Le plus souvent, la plateforme n'est pas la cause principale d'invisibilité. Deux problèmes plus banals la précèdent. Le premier est l'absence de contenu à citer : une IA ne recommande pas une entreprise dont le site tient en cinq pages de slogans, quelle que soit la qualité de ses fichiers techniques. Le second est l'absence de notoriété : si personne ne parle de vous ailleurs sur le web, aucun fichier à la racine ne créera cette matière.
Une boutique Shopify avec de vraies fiches produit, des réponses aux questions que posent les acheteurs et des mentions dans la presse professionnelle sera citée avant un site codé sur mesure, techniquement irréprochable et vide. Dans ce cas, votre budget est mieux investi dans le contenu que dans une migration de plateforme. Une migration se justifie quand le contenu existe déjà et que la plateforme devient le facteur limitant, pas avant.
Que faut-il vérifier sur votre propre site cette semaine ?
Trois questions suffisent à situer votre site. Votre plateforme sert-elle un fichier llms.txt, et décrit-il votre activité ou récite-t-il un modèle générique fourni par l'éditeur ? Votre contenu est-il lisible directement dans le code de la page, ou faut-il exécuter du JavaScript pour le voir apparaître ? Votre robots.txt laisse-t-il entrer les robots des moteurs de réponse, ceux qui vont chercher une page pour répondre à une question posée maintenant ?
Aucune de ces trois vérifications ne garantit une citation. Elles conditionnent une éligibilité : sans elles, la citation est très improbable ; avec elles, elle devient possible. C'est la seule promesse honnête que l'on puisse faire aujourd'hui sur ce marché.
Questions fréquentes
Faut-il quitter Shopify pour être visible dans les IA ?
Non, dans la plupart des cas. Shopify sert nativement /llms.txt, /llms-full.txt et /agents.md, personnalisables par gabarit Liquid depuis le 28 mai 2026. Ce qui reste hors de portée d'une boutique Shopify, ce sont les fichiers du dossier .well-known destinés aux agents. Une migration se justifie quand votre contenu est déjà solide et que la plateforme devient le facteur limitant.

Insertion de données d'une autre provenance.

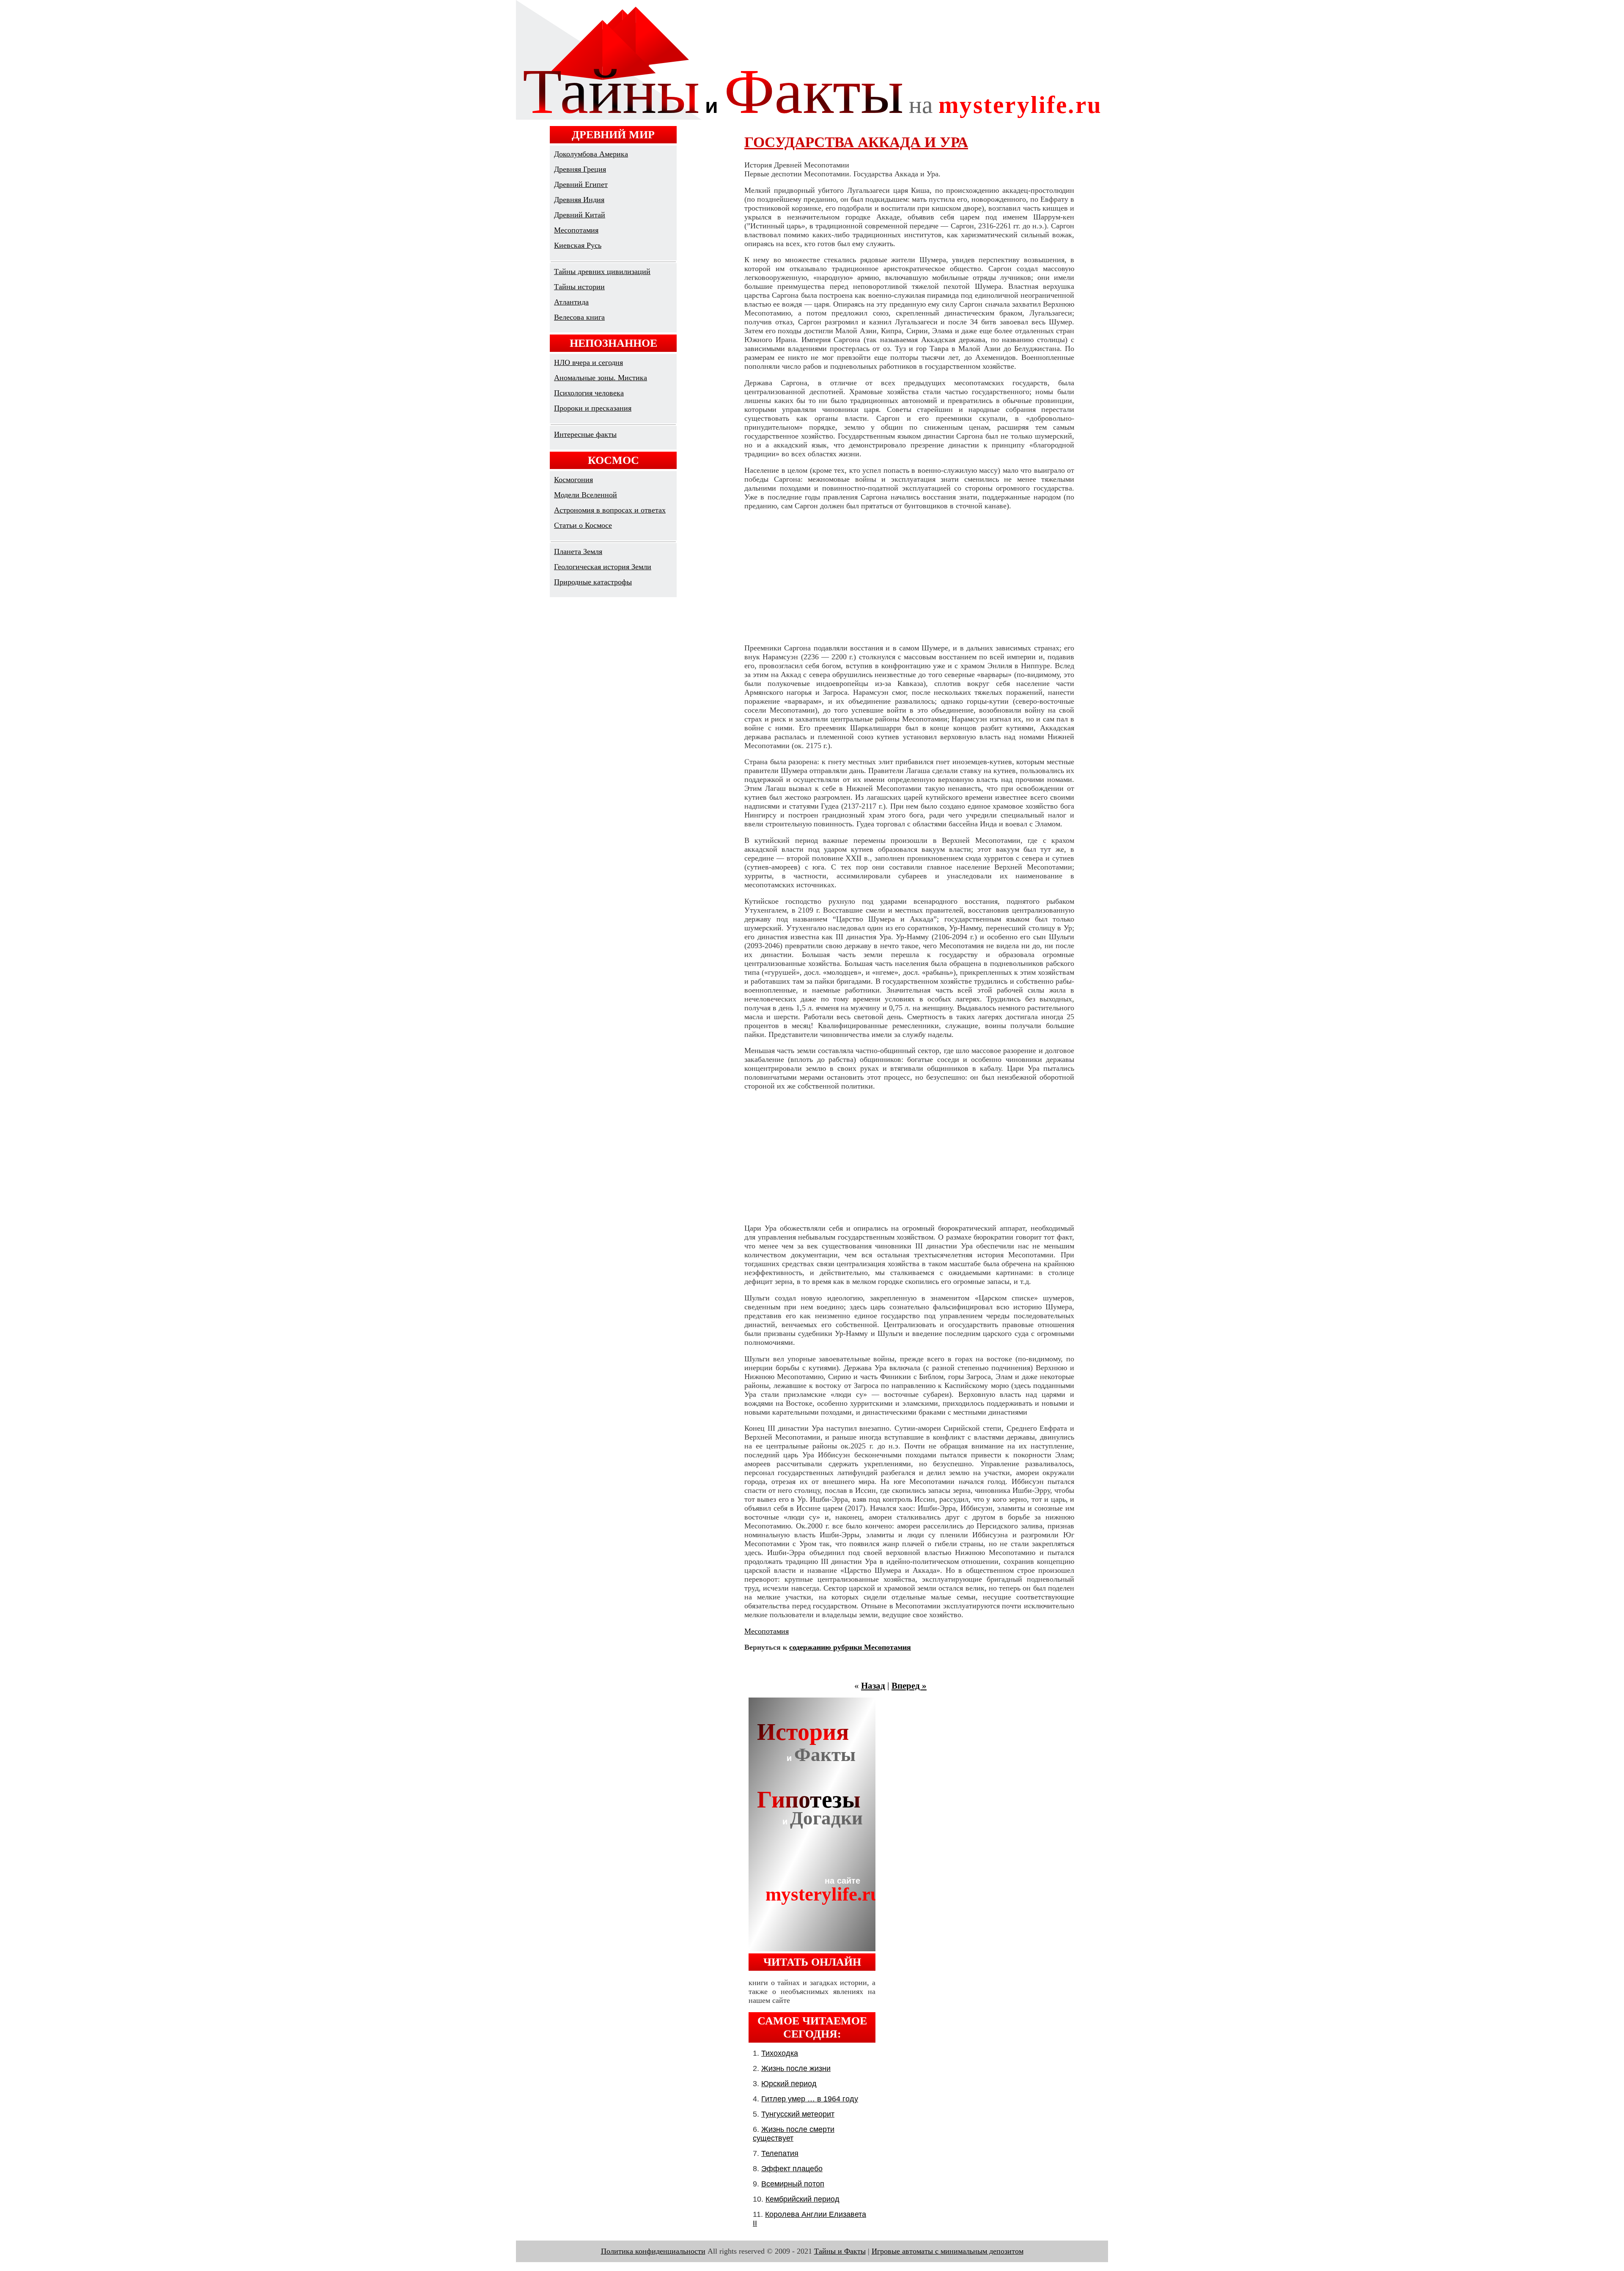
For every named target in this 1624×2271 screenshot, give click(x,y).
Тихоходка (779, 2053)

Le fichier llms.txt généré automatiquement par ma plateforme suffit-il ?
Il vaut mieux que rien, mais il décrit votre site tel que la plateforme le devine. Wix génère et maintient le vôtre automatiquement, Shopify fournit un contenu par défaut, et les deux restent éditables. Un fichier écrit par vous décrit vos offres et vos différences, ce qu'un générateur ne peut pas inventer.
Pourquoi un rapport de scan indique-t-il des signaux impossibles plutôt que des échecs ?
Parce qu'un signal que votre plateforme ne permet pas d'installer ne dit rien de la qualité de votre site. Le compter comme un échec ferait baisser votre note pour une raison sur laquelle vous n'avez aucune prise. Sur un site qui combine plusieurs plateformes, un signal n'est marqué impossible que s'il l'est sur toutes.
Un bon score technique garantit-il d'être cité par ChatGPT ou Perplexity ?
Non. Ces signaux mesurent une éligibilité, pas un résultat. Sans eux, une citation est très improbable. Avec eux, elle devient possible, à condition que votre site contienne une matière que l'on puisse citer et que votre entreprise existe ailleurs sur le web. Aucun outil ne peut promettre une citation.